В 1722 г. к Регламенту, были добавлены поправки, в том числе новое правило, обязывавшее священника раскрывать тайну исповеди полиции, если у него исповедовался человек с преступными замыслами, особенно против царя, и если он в этих замысла, не раскаивался. Это постановление, несовместимое с канонами о тай­не исповеди, было включено в качестве закона в Полное собра­ние законов Российской империи, т.е. теоретически подлежало исполнению до последнего дня существования империи. Но на практике закон, по-видимому, перестал действовать где-то с 40-х гг. прошлого века, ибо не был включен в 15-томный «Свод законов Российской империи».

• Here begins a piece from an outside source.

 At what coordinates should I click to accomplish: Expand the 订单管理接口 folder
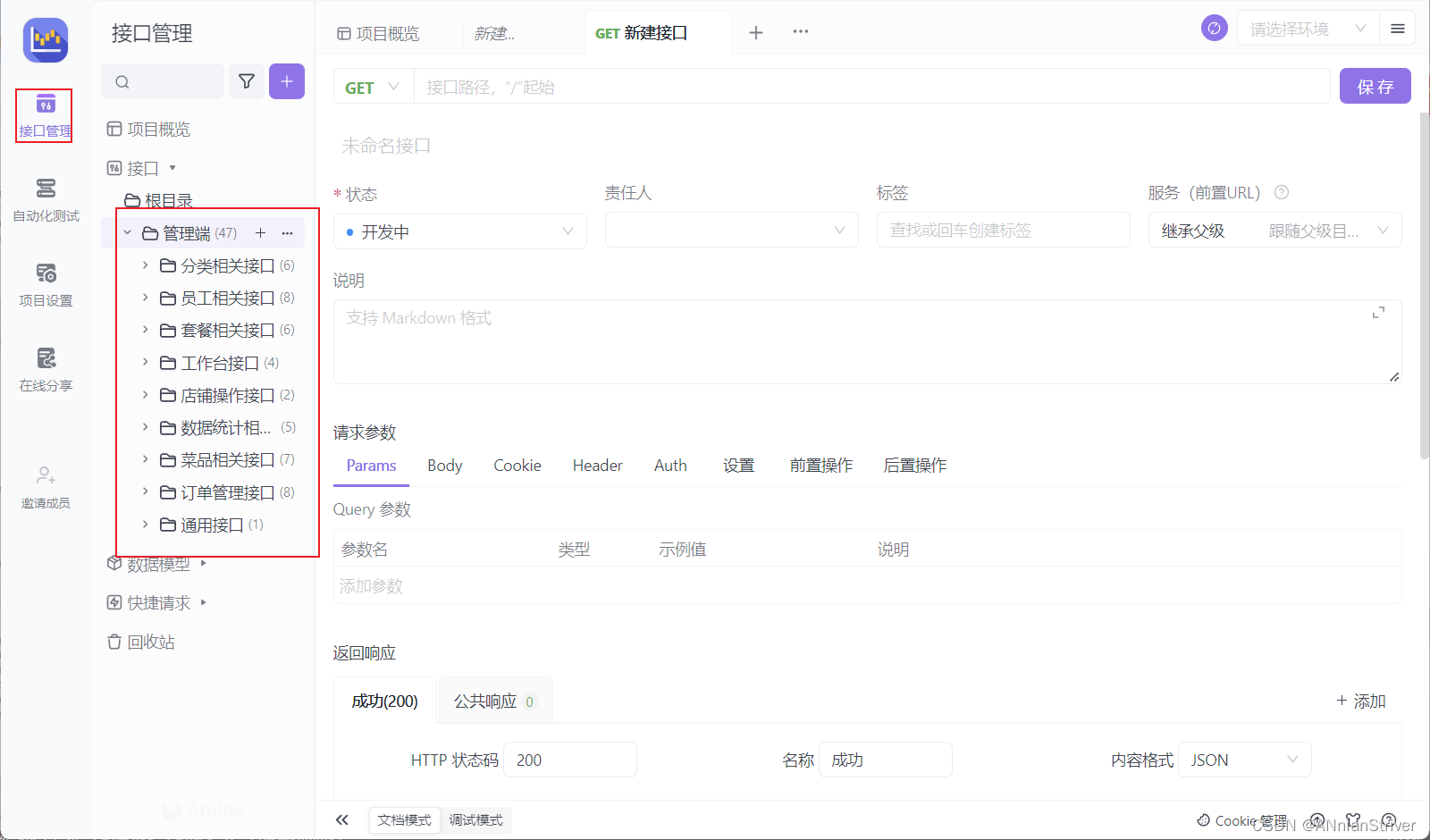coord(145,491)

Затем следовали дополнения с подробнейшей разработкой пра­вил о монашестве, одно из которых запрещало монахам держать чернила и бумагу в келиях без специального разрешения игумена. Получив с его разрешения бумагу и чернила, монах должен был держать дверь своей кельи открытой, пока писал, а затем обязав был предъявить написанное игумену на цензуру. Другое правило запрещало постригать в монашество неграмотных и в возрасте моложе 30 лет от роду. Непонятно, зачем требовалась грамотность от монашествующих, которым запрещалось писать?! Монастырям запрещалось принимать бродяг, дезертиров, бывших уголовников, лиц неизвестного гражданского состояния, не установив их лич­ность. Этими мерами, а также отбором в армию многих послушни­ков и даже молодых монахов монашества было сокращено с 25 ты­сяч в 1724 г. до 14 тысяч к 1738 г. С другой стороны, монастырям приказывалось давать пристанище военным инвалидам, отставным бездомным солдатам и офицерам, даже с их женами и семьями, равно как и вообще больным и увечным, направляемым в монасты­ри государством. Если в монастыре не было места для этих лиц, правительство требовало выселения монахов, чтобы освободить место для присылаемых правительством. Причем солдаты и пр. должны были получать ту же еду и те же деньги, что и монахи, а отставные офицеры - полуторную норму монаха. Когда Синод по­жаловался царю, что эти требования невыполнимы, ибо у монас­тырей после отбора их угодий в Монастырский приказ нет средств, Петр возвратил Монастырский приказ под власть Синода и разре­шил монастырям удерживать доходы с недвижимости для благот­ворительных целей.